The lower end of the yard, separated by a meticulously trimmed mulberry hedge, is full to repletion of all kinds of things edible, all growing with the wonderful force of this peerless year. Crops which ordinary respect for proportions keeps about one’s knees in common years are climbing to shoulder height, and threaten soon to look down upon us. Never was such a year, and I loathe the things which keep me indoors with such marvels to be seen, tame or wild.

I tacked a small board to the top of the dead cherry tree, sawed off eight feet from the ground and covered with Virginia creeper, and tied strings to lead the tips to arch over the newly made cement pond with rough rock edges; rocks of every description, from mountain, desert, and glacial drift – a good start for a geological museum. This will be a beauty spot later in the season. The dense shade favors large ferns from the northern woods, and lacy maidenhairs from the steep and humid bluffs below Omaha. Water hyacinth from the South floats on the surface, and later will have a wealth of lavender blossoms, borne aloft like banners. Goldfish and salamanders live peacefully in the depths.

But what I want to tell about is the disgraceful behavior of the butterflies. Fancy a butterfly behaving disgracefully! But there it is.


Every observer knows how unswervingly “bilateral dynmetry,” where it exists, holds away in every form. If a butterfly at rest spreads or raises its wings, the movement is symmetrical for both wings – unless the butterfly is tilting, like Gilbert White’s turtle, to catch the ultimate beat of the sun’s rays. So when I saw a Red Admiral sitting on top of a post, with one wing in a seemly position and the other cocked at an unbelievable angle, as though it were hinged differently, I just stopped and gazed! The creature did not look right. I was sufficiently interested that I called Marjorie to see this odd butterfly. And it reminded her of something; so she took me around to the front of the house, where an Osage orange grows.

A few feet from the ground a borer had injured the tree, and it was leaking sap down the bark. And along this moist strip sat numerous butterflies, drowning their troubles in drink! There were about two dozen butterflies visible about the place; my notes say “of four species,” but criminally I failed to name them. However, I remember the Red Admiral, and the angle-winged Grapta comma; I hazily recall the hackberry butterfly (Chlorippe celtis) as one of the convivial party; the fourth species I do not remember, now that I am recasting these notes at a much later date.

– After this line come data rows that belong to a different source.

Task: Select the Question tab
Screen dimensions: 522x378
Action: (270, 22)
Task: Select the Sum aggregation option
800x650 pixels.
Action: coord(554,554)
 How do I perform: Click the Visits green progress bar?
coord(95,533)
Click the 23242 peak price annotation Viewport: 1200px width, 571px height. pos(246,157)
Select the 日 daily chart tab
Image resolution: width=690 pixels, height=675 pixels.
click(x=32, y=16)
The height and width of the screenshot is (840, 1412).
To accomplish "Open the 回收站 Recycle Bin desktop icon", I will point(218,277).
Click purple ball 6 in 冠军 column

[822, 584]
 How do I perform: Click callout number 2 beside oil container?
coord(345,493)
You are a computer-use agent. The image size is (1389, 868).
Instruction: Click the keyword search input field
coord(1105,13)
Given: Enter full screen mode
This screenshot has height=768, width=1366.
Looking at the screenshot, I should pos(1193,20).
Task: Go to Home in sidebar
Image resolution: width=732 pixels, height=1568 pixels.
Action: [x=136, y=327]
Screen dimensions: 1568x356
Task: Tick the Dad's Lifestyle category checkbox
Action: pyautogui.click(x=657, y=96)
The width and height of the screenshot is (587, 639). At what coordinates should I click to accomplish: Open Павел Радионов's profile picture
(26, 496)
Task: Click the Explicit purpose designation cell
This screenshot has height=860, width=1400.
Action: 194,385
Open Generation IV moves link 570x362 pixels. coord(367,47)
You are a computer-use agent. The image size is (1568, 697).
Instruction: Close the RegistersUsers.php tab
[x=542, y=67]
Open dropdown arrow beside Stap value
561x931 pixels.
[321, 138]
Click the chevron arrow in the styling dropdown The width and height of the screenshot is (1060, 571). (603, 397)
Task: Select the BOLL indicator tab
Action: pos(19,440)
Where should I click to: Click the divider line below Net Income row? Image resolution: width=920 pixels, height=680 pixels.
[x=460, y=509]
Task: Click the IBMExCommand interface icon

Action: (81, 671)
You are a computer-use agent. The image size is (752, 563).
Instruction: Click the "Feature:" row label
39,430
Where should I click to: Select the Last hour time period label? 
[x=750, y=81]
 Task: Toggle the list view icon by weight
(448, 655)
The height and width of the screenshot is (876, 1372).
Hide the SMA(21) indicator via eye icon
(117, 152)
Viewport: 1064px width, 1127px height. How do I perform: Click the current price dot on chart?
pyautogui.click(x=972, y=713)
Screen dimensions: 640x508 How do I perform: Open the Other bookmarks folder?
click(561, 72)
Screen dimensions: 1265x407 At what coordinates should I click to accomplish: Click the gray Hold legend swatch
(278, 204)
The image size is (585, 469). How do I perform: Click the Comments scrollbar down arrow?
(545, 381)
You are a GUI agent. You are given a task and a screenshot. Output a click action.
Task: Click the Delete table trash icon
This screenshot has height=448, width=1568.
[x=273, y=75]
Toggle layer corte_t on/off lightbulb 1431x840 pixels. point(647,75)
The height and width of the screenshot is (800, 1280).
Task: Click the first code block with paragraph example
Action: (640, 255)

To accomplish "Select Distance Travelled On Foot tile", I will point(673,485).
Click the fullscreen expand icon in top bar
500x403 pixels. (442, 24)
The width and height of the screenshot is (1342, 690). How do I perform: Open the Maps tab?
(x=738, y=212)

About ten of them were lined up at the bar. An indefinite number were engaged in a hilarious air-dance through lights and shadows, occasionally pitching to the ground in a stupor, where they might be approached and touched without their taking flight. The fliers were so reckless and woozy that some of them bumped into or alighted upon us. Several were sobering up on neighboring flowers or leaves, with wings tilted awry, like the inebriate which I had first noticed. And presumably a far


greater undiscoverable number were sleeping it off at home or in jail. – It was positively shocking; such a nice neighborhood and all!

Evidently, obviously, the sap of the Osage orange is intoxicating to butterflies. I had never before changed upon an orgy of this kind. But trust Marjorie to see whatever is natural-historically interesting is going on!